Saved entries:
★ ★ ★ ★
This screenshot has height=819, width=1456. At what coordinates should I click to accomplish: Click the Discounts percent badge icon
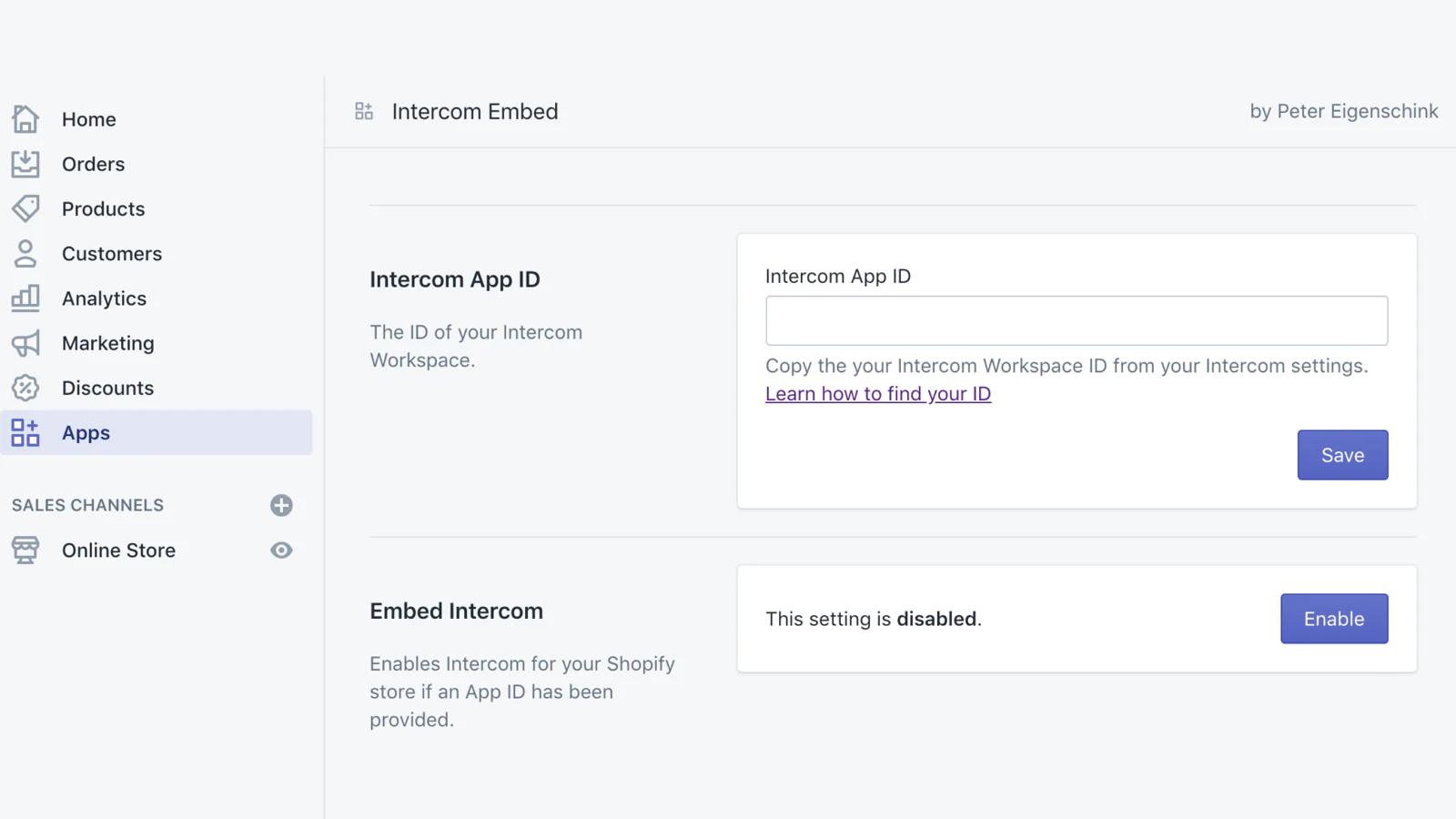pos(25,388)
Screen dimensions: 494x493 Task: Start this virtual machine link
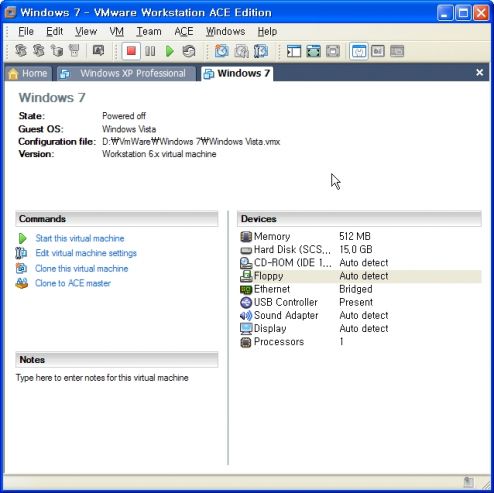[80, 238]
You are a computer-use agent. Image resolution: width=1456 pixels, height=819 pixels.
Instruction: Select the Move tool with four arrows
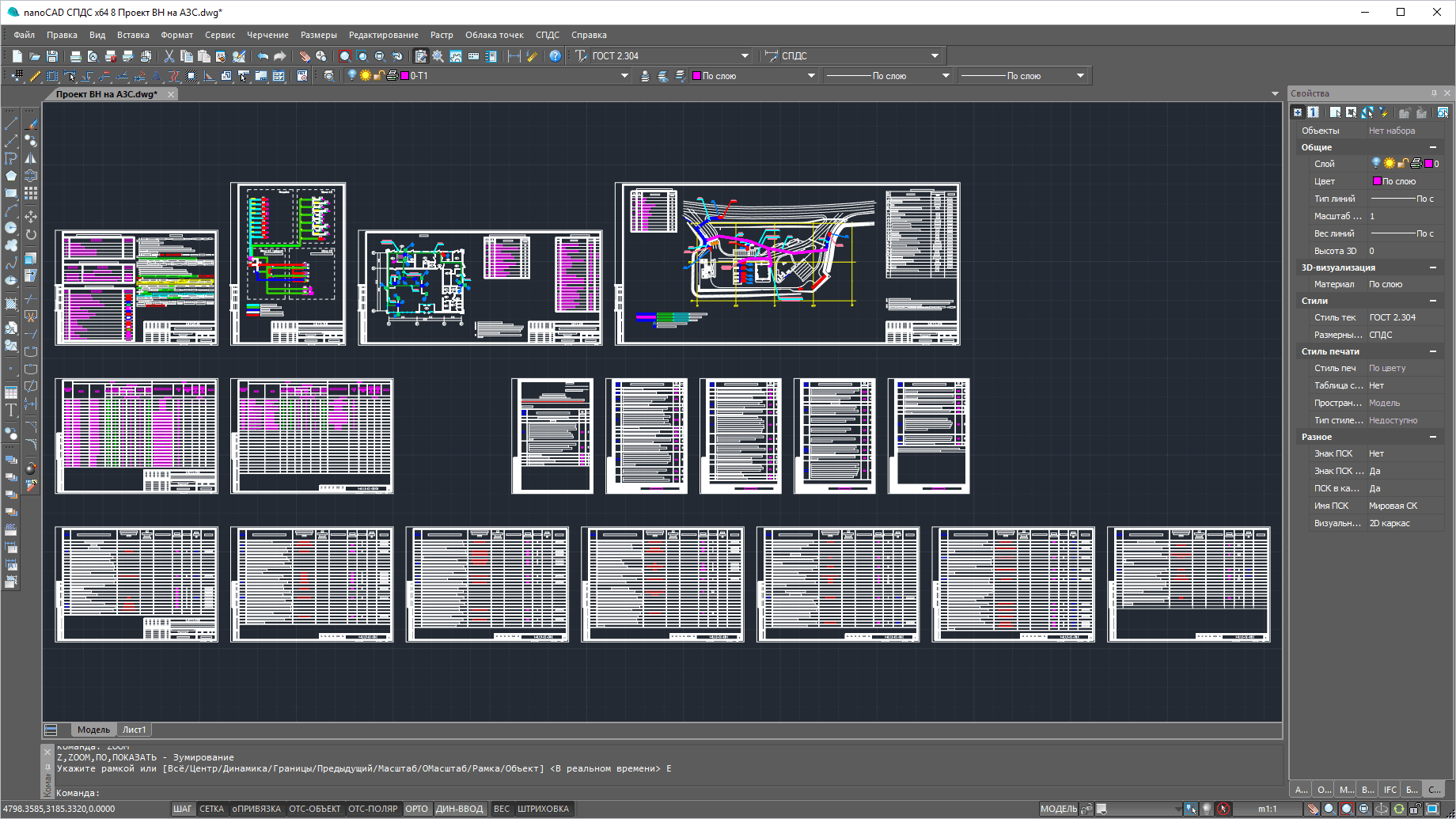point(31,217)
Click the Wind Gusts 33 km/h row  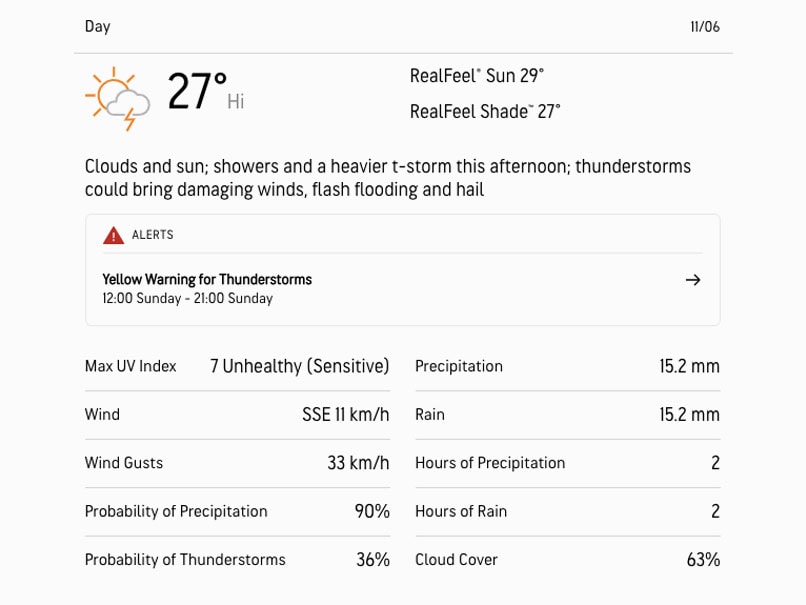coord(237,463)
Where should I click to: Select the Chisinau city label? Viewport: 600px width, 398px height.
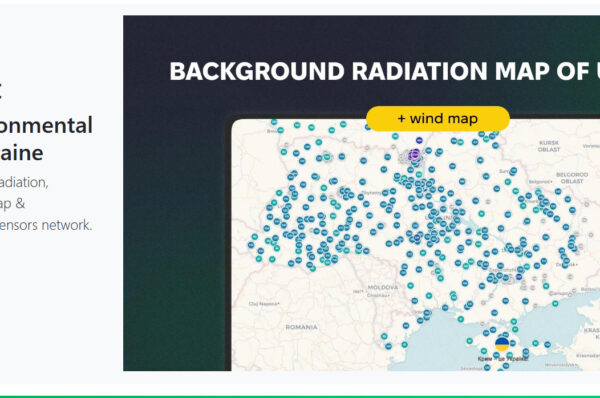coord(378,295)
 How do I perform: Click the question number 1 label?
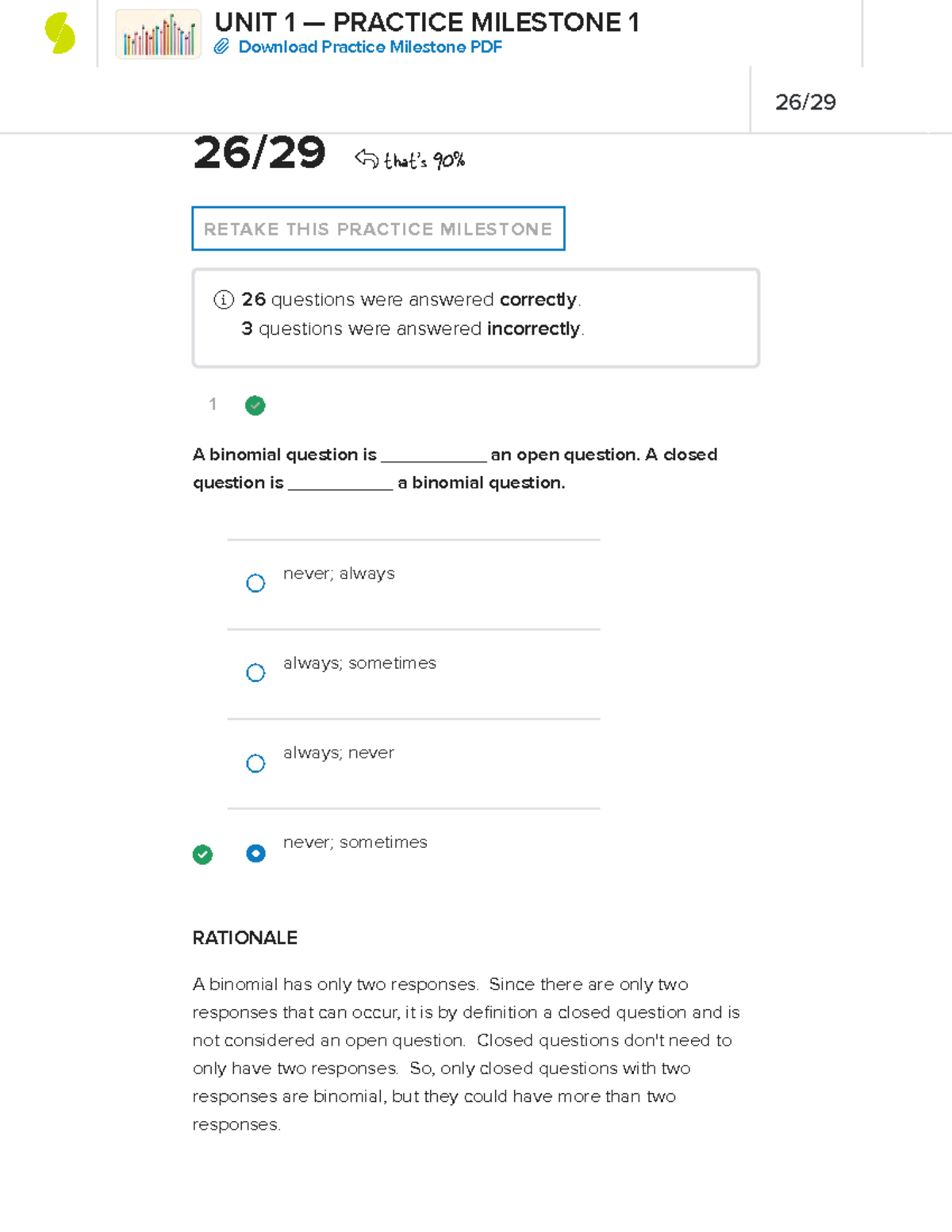[x=213, y=405]
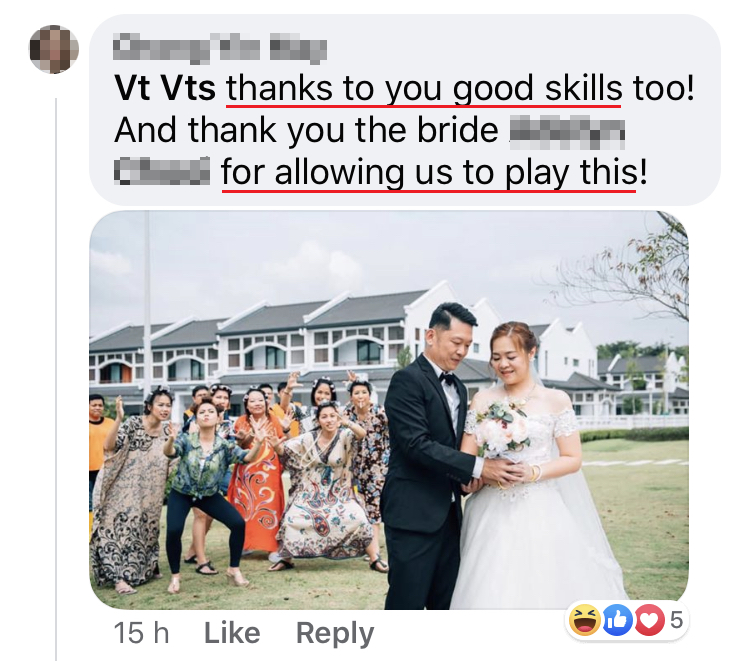The width and height of the screenshot is (747, 661).
Task: Open the tagged Vt Vts profile
Action: click(165, 88)
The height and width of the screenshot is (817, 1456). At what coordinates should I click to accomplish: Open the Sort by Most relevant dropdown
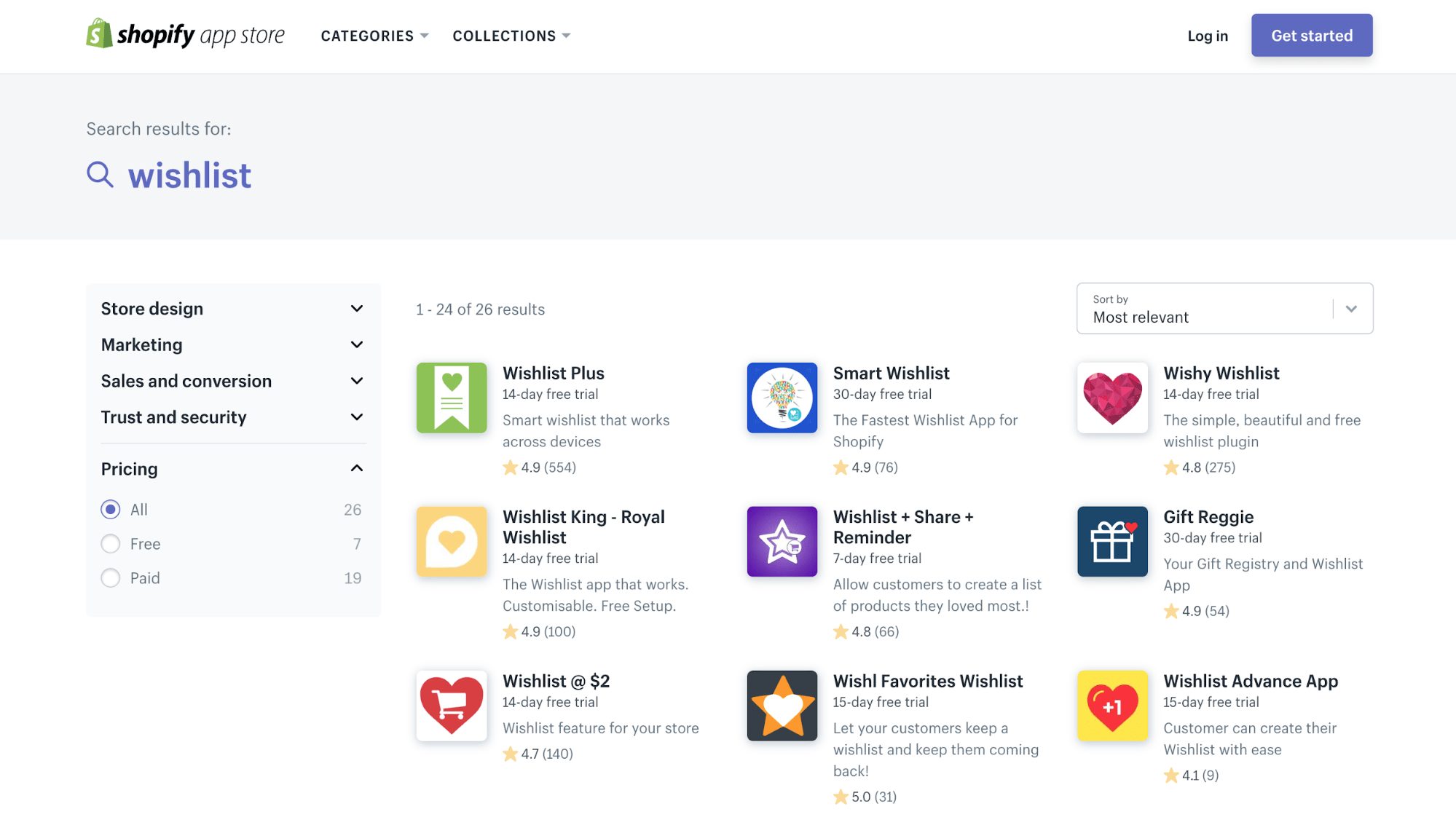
★ ★ ★ ★
EXERCISE DETAILS - Pictures aside, set down the lines from the one containing "How do I perform: Click" through the end of the records above, exactly and only those.

SOLUTION TO THE EXERCISE -
 How do I perform: Click the question number 1 label?
[x=213, y=405]
The width and height of the screenshot is (747, 661).
Task: Open the tagged Vt Vts profile
Action: click(165, 88)
The height and width of the screenshot is (817, 1456). At what coordinates should I click to accomplish: Open the Sort by Most relevant dropdown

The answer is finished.